EMI Review of the EGI QC Documents (Version 2)

See also the review of version 1: EmiEgiQcReviewV1 whether your previous comments need to be reiterated or have been addressed.

Reviewers

A.Aimar, M.Cecchi, L.Field, P.Fuhrmann, J.White

Deadline for the review

  • 25 July 2011
  • Write your feedback in the corresponding section below

Material to Review

UMD Quality Criteria: https://documents.egi.eu/document/364

Direct links are in each section.

Compute Capabilities Quality Criteria (Marco Cecchi)

Direct link to document to review

JOBEXEC_IFACE_1

- "The test suite must include tests for all the documented functions." maybe EGI itself should define a minimum set of primitives an interface should provide. - " Invalid output should throw an exception as documented" It is not clear whether the interface should be accessed directly through the network or via APIs. In both cases, the term exception could not apply everywhere, so I would speak in generic terms of "error". - EMI-ES is not listed among the possible interfaces.

JOBEXEC_JOB_2:

Typo: Non-empy -> Non empty

JOBEXEC_JOB_3:

Testing job cancellation involves different scenarios depending on where the job was found in the submission chain at the moment the cancellation is triggered. This test should possibly be broken down into subtests such as: cancel a job when the job in state (submitted, waiting, scheduled, running, already cancelled, aborted, etc).

JOBEXEC_EXECMNGR_1:

I would add: check if the middleware requires to have outbound connectivity on the WN and check if the job requires an identity switch. These criteria should not be blocking, but should be well known.

JOBEXEC_EXECMNGR_3:

A list of supported BS would be expected here, as for JOBEXEC_EXECMNGR_2.

INTERACTIVE_JOB_1

Providing interactive login to remote machine also involves specific configuration on the WN. That can only depend on the site administration policies. Of course we are not speaking of interactive root access to a virtual machine here. In any case, I'd relax the original statement into something like "provide interactive, shell-like access to a worker node". That could simply be done, for example, by redirecting stdin&out over a socket.
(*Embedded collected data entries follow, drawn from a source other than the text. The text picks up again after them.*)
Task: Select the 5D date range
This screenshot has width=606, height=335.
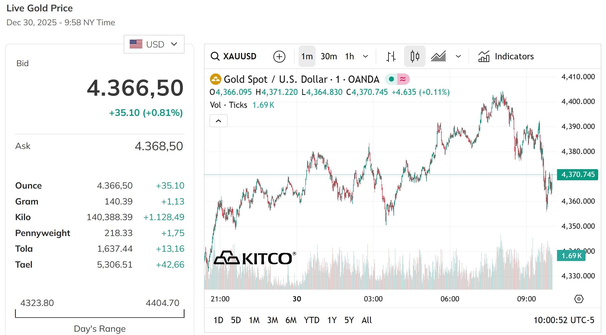Action: click(236, 320)
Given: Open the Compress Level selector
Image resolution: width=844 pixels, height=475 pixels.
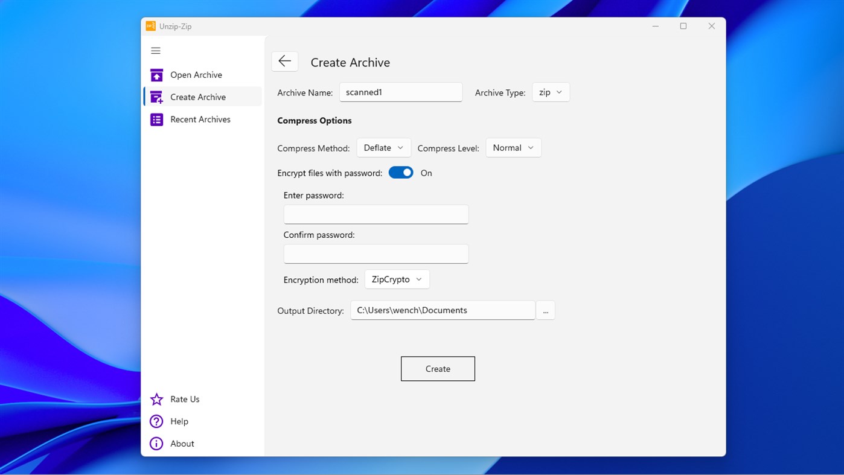Looking at the screenshot, I should [513, 147].
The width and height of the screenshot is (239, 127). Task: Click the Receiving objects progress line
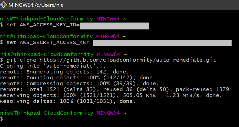[111, 96]
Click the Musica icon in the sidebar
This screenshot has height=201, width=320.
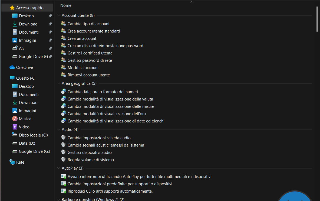(x=15, y=119)
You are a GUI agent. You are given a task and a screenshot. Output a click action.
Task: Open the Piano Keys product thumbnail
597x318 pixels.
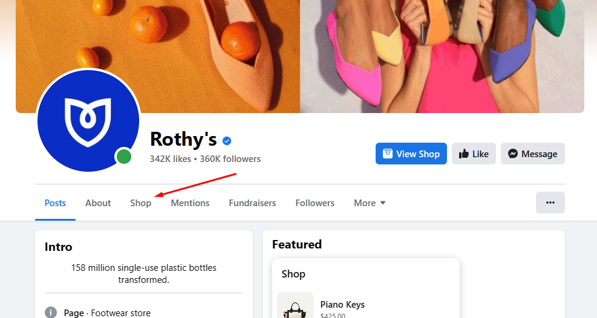click(295, 305)
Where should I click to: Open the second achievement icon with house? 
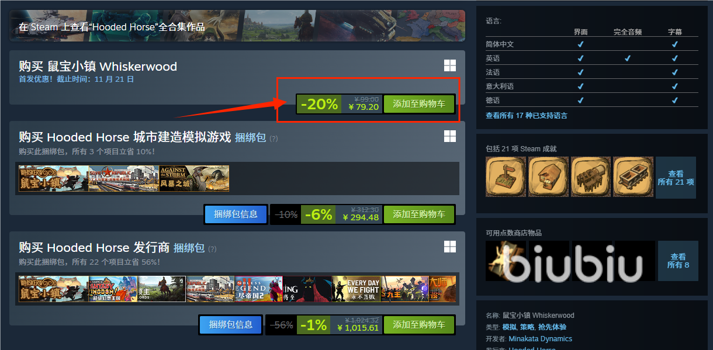tap(548, 176)
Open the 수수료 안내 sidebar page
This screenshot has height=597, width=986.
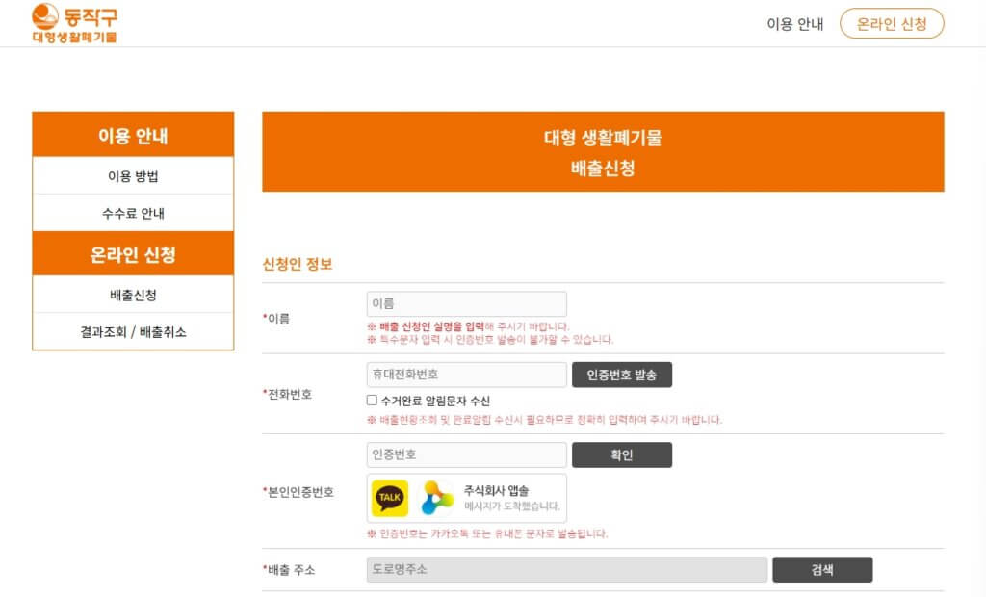(133, 213)
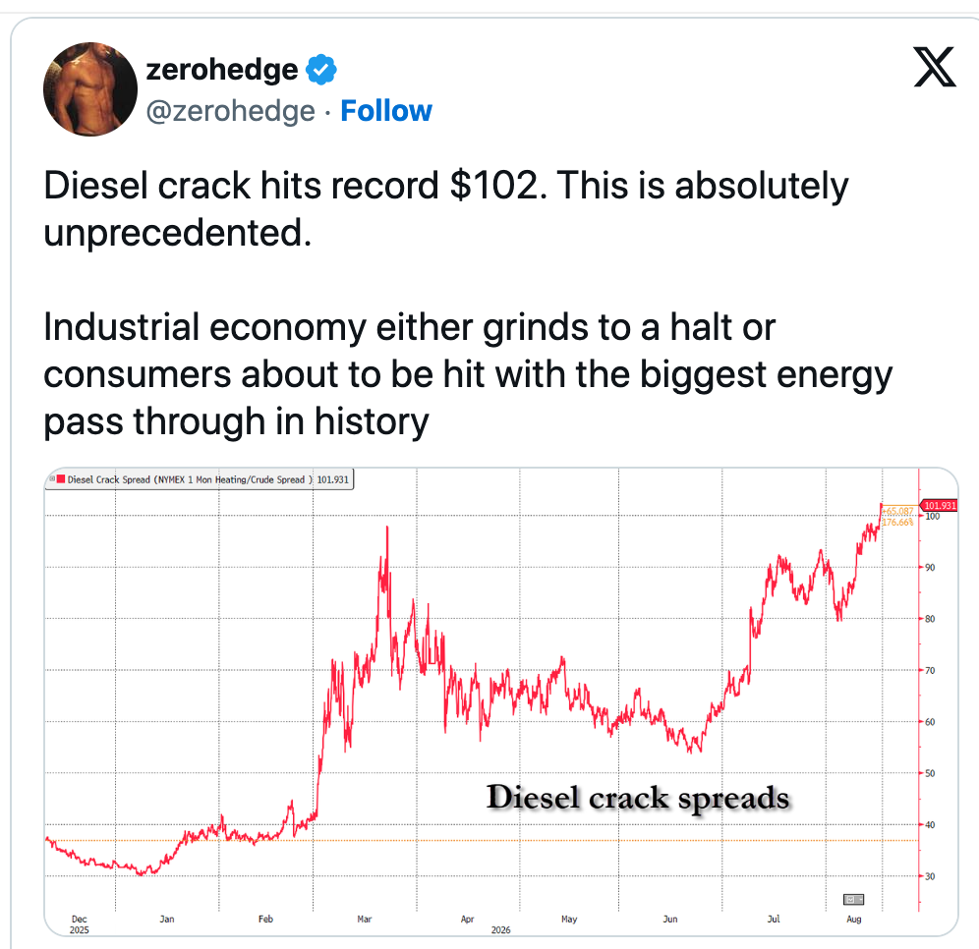Click the Dec 2025 axis label
Image resolution: width=979 pixels, height=949 pixels.
(x=80, y=924)
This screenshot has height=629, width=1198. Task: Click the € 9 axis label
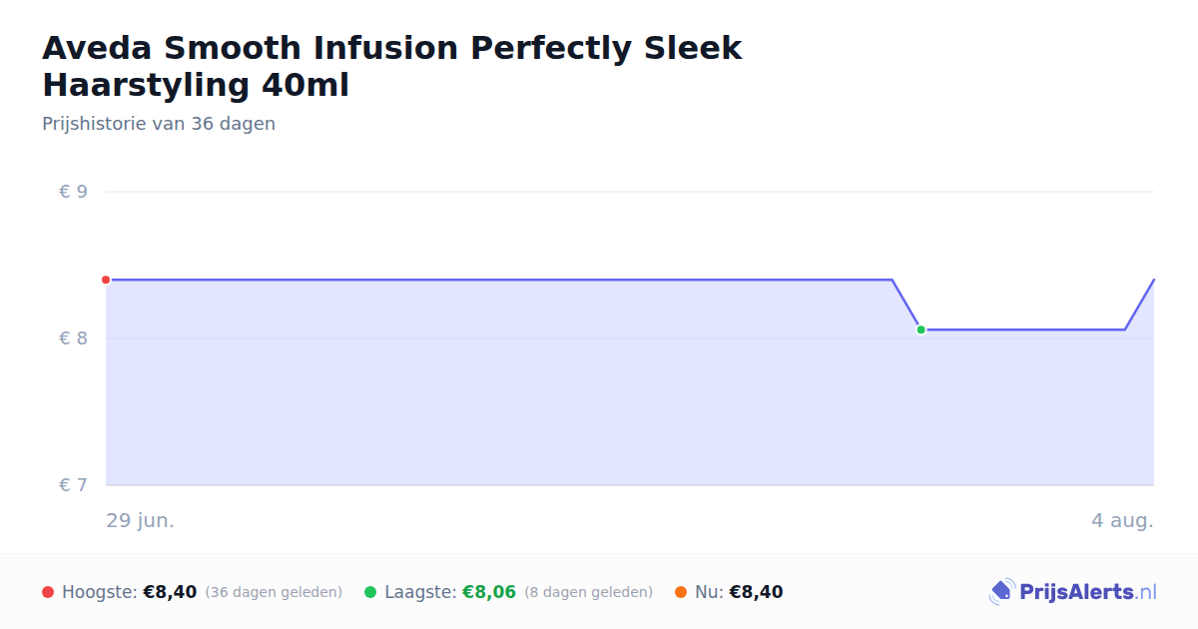pyautogui.click(x=73, y=192)
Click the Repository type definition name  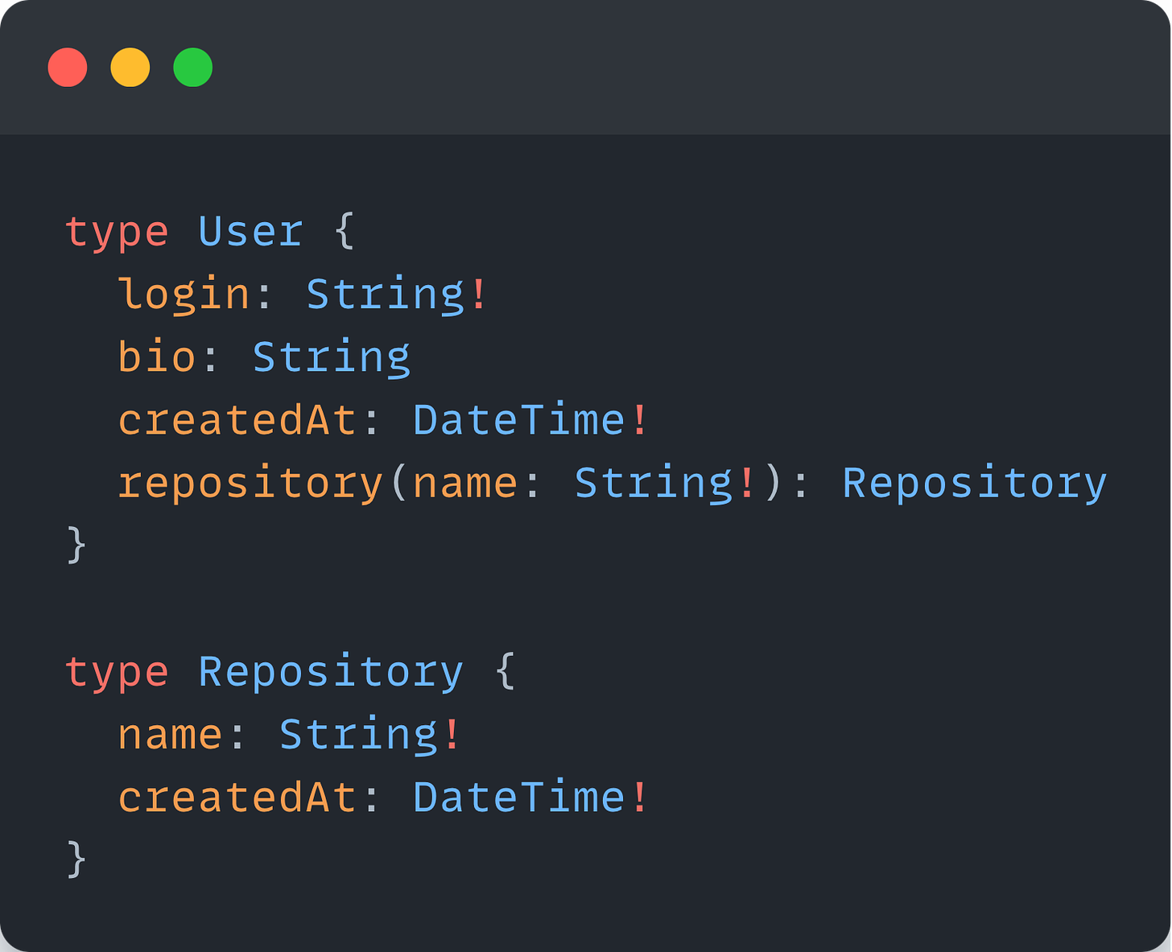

INTERACTIVE_JOB_3/INTERACTIVE_JOB_4

INTERACTIVE_JOB_4 encompasses what described in INTERACTIVE_JOB_3

JOBSCH_EXEC_1

EMI-ES is missing. In general, most of the above comments (JOBEXEC_IFACE_1, JOBEXEC_JOB_*) apply to JOBSCH_EXEC_* items as well.

JOBSCH_JOB_7

Submission of collection should be limited to a determined maximun number of nodes.

JOBSCH_JOB_8

DAG jobs should work for all the CEs supported by the metascheduler, not only for a subset. Also, the ability to support workflows (jobs with cyclic dependencies whose exit condition is to be evaluated at run-time) should be taken into account.

JOBSCH_WMS_1:

it is not clear in this context the meaning of "Input from Technology Provider: Test and for checking resubmission mechanism"

JOBSCH_WMS_2

"A test to submit a job and check if it is accepted or rejected, specially for big JDLs", repetead in JOBSCH_WMS_3 maybe it should be something about resubmission, i.e. the sentence in JOBSCH_WMS_1. In fact JOBSCH_WMS_3 correctly reports another: "A test to submit a job and check if it is accepted or rejected, specially for big JDLs"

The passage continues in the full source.